**REQUIRED WORK:** Find the line containing "Where should I click to: Expand" in the listing below. Repeat it exactly, along with each following line up to and including the one containing "Given: Click the".

########

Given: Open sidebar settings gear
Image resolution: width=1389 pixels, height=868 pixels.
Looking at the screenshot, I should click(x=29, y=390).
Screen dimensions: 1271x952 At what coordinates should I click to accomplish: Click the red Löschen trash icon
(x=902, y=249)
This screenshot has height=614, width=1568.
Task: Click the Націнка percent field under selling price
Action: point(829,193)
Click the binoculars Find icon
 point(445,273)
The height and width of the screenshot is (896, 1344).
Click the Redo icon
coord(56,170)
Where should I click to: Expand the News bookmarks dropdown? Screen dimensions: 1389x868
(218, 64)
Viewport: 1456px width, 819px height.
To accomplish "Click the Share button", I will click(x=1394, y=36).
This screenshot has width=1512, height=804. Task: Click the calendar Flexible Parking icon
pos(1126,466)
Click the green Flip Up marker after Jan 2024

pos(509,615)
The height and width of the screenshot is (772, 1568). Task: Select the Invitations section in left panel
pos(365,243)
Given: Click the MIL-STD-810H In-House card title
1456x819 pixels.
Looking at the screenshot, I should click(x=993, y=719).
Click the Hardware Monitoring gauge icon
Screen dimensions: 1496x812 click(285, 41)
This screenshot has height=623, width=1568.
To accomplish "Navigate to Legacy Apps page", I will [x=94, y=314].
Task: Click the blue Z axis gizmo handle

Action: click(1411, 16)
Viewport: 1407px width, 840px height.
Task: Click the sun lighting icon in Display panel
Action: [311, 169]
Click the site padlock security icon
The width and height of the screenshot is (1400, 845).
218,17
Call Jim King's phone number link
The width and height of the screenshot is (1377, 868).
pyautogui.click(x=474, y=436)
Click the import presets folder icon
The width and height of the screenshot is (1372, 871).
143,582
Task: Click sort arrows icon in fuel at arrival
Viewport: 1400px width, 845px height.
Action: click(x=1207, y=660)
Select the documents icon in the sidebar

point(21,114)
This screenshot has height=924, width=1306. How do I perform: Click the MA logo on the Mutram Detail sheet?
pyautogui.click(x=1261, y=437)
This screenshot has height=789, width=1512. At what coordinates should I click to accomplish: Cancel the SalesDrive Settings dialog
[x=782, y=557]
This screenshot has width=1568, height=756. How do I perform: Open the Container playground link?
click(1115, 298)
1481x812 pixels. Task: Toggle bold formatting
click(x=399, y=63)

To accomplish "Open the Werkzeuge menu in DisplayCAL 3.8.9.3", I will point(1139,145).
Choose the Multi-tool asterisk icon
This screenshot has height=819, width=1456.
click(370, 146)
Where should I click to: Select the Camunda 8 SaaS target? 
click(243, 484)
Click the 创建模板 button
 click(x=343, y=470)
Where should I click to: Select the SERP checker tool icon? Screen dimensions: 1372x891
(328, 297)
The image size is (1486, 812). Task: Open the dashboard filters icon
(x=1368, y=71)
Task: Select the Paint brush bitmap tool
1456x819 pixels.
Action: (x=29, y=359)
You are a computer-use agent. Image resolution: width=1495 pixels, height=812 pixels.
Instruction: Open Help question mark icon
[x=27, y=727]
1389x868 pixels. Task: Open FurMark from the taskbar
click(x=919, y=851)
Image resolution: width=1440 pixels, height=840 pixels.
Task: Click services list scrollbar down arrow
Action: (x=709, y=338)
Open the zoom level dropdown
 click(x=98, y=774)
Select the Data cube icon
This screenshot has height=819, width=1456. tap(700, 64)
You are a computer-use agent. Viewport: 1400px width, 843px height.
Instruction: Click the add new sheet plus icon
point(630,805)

########

**RESULT FOR THIS EXERCISE:**
Where should I click to: Expand the News bookmarks dropdown? Screen dimensions: 1389x868
(218, 64)
Viewport: 1456px width, 819px height.
To accomplish "Click the Share button", I will click(x=1394, y=36).
This screenshot has width=1512, height=804. Task: Click the calendar Flexible Parking icon
pos(1126,466)
Click the green Flip Up marker after Jan 2024

pos(509,615)
The height and width of the screenshot is (772, 1568). Task: Select the Invitations section in left panel
pos(365,243)
Given: Click the MIL-STD-810H In-House card title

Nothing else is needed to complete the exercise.